Notfallintervention soll Eindämmung der Strompreise garantieren

pixabay, AhsrafChemban
© pixabay, AhsrafChemban

Kommissionspräsidentin von der Leyen hat diese Woche die Ausarbeitung eines dringenden Notinterventionsmechanismus und eine umfassende Reform des europäischen Strommarktdesigns angekündigt. Die Kommission reagiert damit auf die hohen Elektrizitätspreise und die anhaltenden Turbulenzen auf dem Strommarkt. Bereits in den kommenden Tagen soll eine kurzfristige Notlösung zur Preiseindämmung präsentiert und zeitnah mit den Mitgliedstaaten erörtert werden. Der tschechische Ratsvorsitz hat zu diesem Zweck einen außerordentlichen Energieministerrat für den 9. September anberaumt. Unterdessen fordern immer mehr Mitgliedstaaten eine Obergrenze für Gaspreise. 

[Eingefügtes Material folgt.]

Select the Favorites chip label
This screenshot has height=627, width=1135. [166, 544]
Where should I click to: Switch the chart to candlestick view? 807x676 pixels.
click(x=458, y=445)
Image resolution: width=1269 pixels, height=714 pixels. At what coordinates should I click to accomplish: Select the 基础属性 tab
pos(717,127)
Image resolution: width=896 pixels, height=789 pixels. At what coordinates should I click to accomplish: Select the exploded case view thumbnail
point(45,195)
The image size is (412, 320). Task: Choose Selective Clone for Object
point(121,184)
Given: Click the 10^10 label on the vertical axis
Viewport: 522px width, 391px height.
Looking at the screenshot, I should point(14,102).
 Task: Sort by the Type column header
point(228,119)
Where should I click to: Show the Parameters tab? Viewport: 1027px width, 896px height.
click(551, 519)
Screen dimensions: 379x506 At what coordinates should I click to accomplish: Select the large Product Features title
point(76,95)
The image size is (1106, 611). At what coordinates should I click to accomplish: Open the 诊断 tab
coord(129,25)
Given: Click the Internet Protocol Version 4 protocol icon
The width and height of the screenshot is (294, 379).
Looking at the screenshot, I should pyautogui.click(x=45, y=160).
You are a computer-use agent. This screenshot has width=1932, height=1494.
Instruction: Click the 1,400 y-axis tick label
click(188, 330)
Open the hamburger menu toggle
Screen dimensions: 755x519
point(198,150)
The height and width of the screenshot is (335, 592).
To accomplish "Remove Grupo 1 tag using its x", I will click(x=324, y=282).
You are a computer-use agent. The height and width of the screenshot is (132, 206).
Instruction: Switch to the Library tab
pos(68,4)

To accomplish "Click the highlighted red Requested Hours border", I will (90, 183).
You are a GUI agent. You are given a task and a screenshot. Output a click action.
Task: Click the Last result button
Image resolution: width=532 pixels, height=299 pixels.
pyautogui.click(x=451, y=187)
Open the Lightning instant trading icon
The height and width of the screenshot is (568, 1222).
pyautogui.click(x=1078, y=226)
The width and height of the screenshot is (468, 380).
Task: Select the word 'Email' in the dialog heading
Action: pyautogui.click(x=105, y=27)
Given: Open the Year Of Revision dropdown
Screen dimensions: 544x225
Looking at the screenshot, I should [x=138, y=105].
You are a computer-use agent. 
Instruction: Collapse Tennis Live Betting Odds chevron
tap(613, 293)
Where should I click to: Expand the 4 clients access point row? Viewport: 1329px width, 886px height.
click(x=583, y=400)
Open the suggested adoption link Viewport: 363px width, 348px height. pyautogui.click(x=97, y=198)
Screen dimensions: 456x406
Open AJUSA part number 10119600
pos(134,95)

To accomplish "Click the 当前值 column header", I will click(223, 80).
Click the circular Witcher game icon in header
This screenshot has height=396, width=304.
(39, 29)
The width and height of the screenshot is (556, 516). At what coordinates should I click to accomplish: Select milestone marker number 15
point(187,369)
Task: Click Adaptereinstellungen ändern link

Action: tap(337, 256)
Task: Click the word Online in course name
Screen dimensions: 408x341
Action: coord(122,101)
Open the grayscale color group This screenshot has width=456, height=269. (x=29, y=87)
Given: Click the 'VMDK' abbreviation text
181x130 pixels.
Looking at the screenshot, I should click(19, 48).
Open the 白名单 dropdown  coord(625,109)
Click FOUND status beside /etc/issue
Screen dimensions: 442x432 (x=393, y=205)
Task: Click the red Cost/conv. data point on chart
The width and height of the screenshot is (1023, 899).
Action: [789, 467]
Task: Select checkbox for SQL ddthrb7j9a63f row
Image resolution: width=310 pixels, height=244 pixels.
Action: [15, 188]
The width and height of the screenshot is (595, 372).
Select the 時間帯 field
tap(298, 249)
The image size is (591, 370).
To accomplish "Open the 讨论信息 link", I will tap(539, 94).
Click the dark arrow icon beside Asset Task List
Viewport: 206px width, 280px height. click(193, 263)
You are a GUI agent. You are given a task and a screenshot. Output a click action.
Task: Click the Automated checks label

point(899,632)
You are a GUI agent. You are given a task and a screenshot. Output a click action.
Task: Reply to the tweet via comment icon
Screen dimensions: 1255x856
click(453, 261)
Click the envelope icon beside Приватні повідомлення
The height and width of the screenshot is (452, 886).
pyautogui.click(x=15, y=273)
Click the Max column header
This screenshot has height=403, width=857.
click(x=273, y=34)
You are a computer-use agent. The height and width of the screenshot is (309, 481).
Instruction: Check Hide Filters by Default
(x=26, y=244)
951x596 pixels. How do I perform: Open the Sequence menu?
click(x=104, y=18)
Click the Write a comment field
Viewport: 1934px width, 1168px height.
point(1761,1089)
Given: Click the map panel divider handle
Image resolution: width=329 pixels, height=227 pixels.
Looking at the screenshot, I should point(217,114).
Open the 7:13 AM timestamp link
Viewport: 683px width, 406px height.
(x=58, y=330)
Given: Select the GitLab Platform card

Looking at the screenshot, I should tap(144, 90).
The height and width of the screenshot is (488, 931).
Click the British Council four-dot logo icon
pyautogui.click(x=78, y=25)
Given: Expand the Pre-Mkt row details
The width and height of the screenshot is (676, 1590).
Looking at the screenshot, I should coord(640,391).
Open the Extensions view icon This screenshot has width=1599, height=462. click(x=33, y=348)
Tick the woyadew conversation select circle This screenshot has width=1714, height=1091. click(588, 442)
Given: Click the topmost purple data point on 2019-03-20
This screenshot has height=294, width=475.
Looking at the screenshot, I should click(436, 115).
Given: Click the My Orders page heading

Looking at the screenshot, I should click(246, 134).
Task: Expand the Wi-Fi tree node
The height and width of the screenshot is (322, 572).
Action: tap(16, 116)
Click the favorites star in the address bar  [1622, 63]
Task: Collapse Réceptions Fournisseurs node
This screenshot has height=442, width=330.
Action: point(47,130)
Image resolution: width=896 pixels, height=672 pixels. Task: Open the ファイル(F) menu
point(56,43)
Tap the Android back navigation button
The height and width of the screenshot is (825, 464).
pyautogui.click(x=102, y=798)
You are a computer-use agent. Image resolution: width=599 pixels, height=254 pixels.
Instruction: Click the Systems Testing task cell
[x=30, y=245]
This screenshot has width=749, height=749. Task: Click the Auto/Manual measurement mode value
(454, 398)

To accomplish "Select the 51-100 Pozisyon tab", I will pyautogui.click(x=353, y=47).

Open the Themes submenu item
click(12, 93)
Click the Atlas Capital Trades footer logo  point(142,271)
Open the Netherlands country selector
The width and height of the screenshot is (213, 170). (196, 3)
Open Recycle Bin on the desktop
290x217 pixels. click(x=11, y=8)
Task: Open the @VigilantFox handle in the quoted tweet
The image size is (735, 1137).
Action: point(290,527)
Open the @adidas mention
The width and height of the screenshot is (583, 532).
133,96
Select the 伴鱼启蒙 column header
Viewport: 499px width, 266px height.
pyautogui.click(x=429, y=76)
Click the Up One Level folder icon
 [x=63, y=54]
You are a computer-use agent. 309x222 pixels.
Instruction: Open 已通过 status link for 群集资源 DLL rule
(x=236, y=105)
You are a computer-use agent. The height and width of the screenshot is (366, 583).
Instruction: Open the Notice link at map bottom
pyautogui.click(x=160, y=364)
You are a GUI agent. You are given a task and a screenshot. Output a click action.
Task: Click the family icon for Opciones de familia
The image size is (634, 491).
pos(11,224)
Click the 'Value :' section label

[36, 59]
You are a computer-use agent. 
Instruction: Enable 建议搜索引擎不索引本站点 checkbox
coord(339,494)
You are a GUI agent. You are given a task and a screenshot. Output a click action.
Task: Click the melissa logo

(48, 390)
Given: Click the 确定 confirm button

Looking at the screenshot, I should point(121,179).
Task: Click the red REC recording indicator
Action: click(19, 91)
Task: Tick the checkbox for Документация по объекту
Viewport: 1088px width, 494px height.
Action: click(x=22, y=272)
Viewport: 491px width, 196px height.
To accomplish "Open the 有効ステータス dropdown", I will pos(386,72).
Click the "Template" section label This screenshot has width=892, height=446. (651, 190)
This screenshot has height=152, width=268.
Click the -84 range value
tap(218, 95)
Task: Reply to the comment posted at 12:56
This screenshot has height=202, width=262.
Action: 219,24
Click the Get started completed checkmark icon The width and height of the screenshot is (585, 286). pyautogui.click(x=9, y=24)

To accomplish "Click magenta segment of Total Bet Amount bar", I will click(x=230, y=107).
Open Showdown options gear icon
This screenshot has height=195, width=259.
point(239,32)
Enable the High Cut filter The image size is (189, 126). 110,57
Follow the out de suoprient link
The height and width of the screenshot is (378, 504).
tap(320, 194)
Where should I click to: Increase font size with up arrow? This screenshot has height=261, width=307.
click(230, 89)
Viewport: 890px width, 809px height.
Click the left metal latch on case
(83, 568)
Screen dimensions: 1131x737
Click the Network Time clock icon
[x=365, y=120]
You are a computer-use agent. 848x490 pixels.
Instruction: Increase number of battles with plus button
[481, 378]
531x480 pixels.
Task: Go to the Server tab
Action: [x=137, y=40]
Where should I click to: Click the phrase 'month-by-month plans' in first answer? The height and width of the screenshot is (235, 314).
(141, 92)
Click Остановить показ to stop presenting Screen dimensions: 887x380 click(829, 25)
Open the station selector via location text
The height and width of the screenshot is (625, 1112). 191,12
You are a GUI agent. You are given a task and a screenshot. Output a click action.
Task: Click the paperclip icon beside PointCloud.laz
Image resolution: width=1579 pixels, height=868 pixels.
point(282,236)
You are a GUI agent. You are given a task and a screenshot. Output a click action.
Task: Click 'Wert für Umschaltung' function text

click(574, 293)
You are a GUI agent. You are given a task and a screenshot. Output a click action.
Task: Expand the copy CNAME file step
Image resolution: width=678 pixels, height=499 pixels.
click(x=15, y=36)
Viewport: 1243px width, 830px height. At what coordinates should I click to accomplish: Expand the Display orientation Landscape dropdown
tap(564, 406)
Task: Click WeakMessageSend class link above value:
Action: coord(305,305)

Neben den Überlegungen über kurzfristige Notfallmaßnahmen will die Kommission eine tiefgreifendere und strukturelle Reform des europäischen Strommarkts umsetzen. Ein Vorschlag für diese angekündigte Strukturreform wird für Anfang des kommenden Jahres erwartet. Die Wirtschaftskammer Österreich begrüßt die Ankündigung der Kommission und setzt sich angesichts Österreichs zentraler Lage mitten im Europa für eine Gesamtreform des europäischen Energiebinnenmarkts ein.  

Unterdessen hat Russland seine Gaslieferungen durch die Pipeline Nord Stream 1 wegen einer dreitägigen Wartung ausgesetzt. Ob danach wieder Gas fließt, ist fraglich. Ungeachtet dessen befüllen die Mitgliedstaaten ihre Gasspeicher weiter. EU-weit sind diese bereits zu 80 Prozent gefüllt. Österreichs Speicher sind momentan zu 66 Prozent voll. Darüber hinaus sind die Mitgliedstaaten angehalten, ihren Gasverbrauch um 15 Prozent zu reduzieren sowie die russischen Gaslieferungen durch andere Lieferanten zu kompensieren und ihre Bezugsquellen breit zu diversifizieren. Um diese Ziele zu erfüllen, sind in den kommenden Monaten noch große Anstrengungen nötig. 

Ansprechpartnerin: Stefanie Weissensteiner


Unternehmertum & Industriepolitik


Finanzen & Steuern: Neue Regelungen dürfen Zugang zu Kapital nicht erschweren

European Union 2020
© European Union 2020

In der zweiten Jahreshälfte sollen nach den Plänen der EU-Kommission zahlreiche Pakete im Finanz- und Steuerbereich geschnürt werden. Stärkere Kapitalmärkte, harmonisierte Insolvenzverfahren und eine reformierte Unternehmensbesteuerung zählen zu den Zielen. Neben einer Überarbeitung der Verordnung für Sofortzahlungen sollen auch die Regelungen zur Mehrwertsteuer im digitalen Zeitalter und zur administrativen Zusammenarbeit im Steuerbereich überarbeitet werden. Ebenso werden eine Reform des Zollpakets, eine Überarbeitung der Tabaksteuerrichtlinie, ein Paket zur Stärkung der Kapitalmärkte sowie ein Paket zum Bankenkrisenmanagement und zur Einlagensicherung vorgelegt. Bei neuen Regeln im Finanz- und Steuerbereich ist auf Proportionalität und weniger Bürokratie zu achten. Zudem darf vor allem für KMU der Zugang zu Kapital nicht erschwert werden. 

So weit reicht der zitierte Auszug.